Upadacitinib (upa) is a novel selective JAK-1 inhibitor that has demonstrated efficacy in the treatment of moderate to severe ulcerative colitis (UC) and Crohn’s disease (CD) and has received regulatory approval for UC. We report a large prospective real-world experience with upa in patients with UC.

Methods

We performed a prospective analysis of clinical outcomes during upa therapy in patients with UC using pre-determined follow-up intervals at weeks 0, 2, 4, and 8 as part of a formalized treatment protocol.

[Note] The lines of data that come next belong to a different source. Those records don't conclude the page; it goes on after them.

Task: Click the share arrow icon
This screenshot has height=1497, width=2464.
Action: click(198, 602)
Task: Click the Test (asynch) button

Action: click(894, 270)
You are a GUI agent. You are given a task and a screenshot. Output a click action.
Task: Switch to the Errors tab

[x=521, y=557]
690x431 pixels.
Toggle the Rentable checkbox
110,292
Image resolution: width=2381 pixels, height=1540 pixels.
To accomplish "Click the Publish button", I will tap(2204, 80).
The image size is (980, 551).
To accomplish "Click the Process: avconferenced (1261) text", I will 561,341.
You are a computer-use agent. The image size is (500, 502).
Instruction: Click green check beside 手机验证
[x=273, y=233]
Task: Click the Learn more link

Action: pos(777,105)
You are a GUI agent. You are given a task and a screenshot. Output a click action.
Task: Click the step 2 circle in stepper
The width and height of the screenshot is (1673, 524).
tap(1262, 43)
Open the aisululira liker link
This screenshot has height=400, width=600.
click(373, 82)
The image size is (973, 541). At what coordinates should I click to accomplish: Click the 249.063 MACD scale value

We used the Simplified Clinical Colitis Activity Index (SCCAI), C-reactive protein (CRP) and fecal calprotectin (FCP). Clinically active disease was defined as SCCAI ≥ 3. Clinical response was defined as a decrease of ≥ 3 points from baseline SCCAI. Clinical remission was defined as SCAAI < 3. Corticosteroid free clinical remission (CSFR) was defined as those in clinical remission, not taking systemic corticosteroid at the specific time point. CRP normalization was defined as baseline elevated and then within the normal range for the lab used (Quest Diagnostics (Secaucus, New Jersey) ≤8 mg/L or UChicago Medicine ≤5 mg/L). FCP response and remission was assessed at three different cutoffs: less than 250 μg/g, 150 μg/g, and 50μg/g. Adverse events were recorded as treatment-related adverse events (AE) and serious adverse events (SAE).

Results

55 patients with UC received ≥4 weeks of upa (Table 1). 100% had previously received anti-TNF therapy and 81.8% had received ≥2 advanced therapies (biologic, small molecule, calcineurin-inhibitor). At 4 and 8 weeks of treatment, 18/22 (81.8%) and 19/21 (90.5%) achieved clinical response and 17/22 (77.3%) and 17/21 (81.0%) achieved clinical remission, respectively (Table 2). Of those who were on steroids at baseline, 100% (7 of 7) achieved CSFR. Results were seen as early as week 2 with clinical remission rates of 36.0%. Mean SCCAI decreased from 5.3 (SD 3.6) at week 0 to 1.71 (SD 3.96) at week 8 (p = <0.0001, Figure 1). Mean FCP decreased from 1028.5 (SD 1291) μg/g at week 0 to 530.2 (SD 715.1) μg/g (p = 0.0881). Of those with FCP >150 μg/g at baseline, 33.3% (2/6) achieved FCP <150 μg/g by week 8 (Table 2). Mean CRP (mg/L) decreased from 5.1 (SD 5.0) mg/L at week 0 to 2.5 (SD 3.3) mg/L at week 8. Of those with CRP >5 at week 0, 60% (3/5) achieved CRP <5 by week 8 (Table 2). 30.9% of patients had an AE after starting upa (Table 3). The most common of these was acne (23.6%). Two AEs led to discontinuation. There were no SAEs.

Conclusion

In this large prospective real-world experience in medically-resistant patients with UC, we describe that upadacitinib is rapidly effective and safe, with remission rates that exceed those seen in the pivotal trial.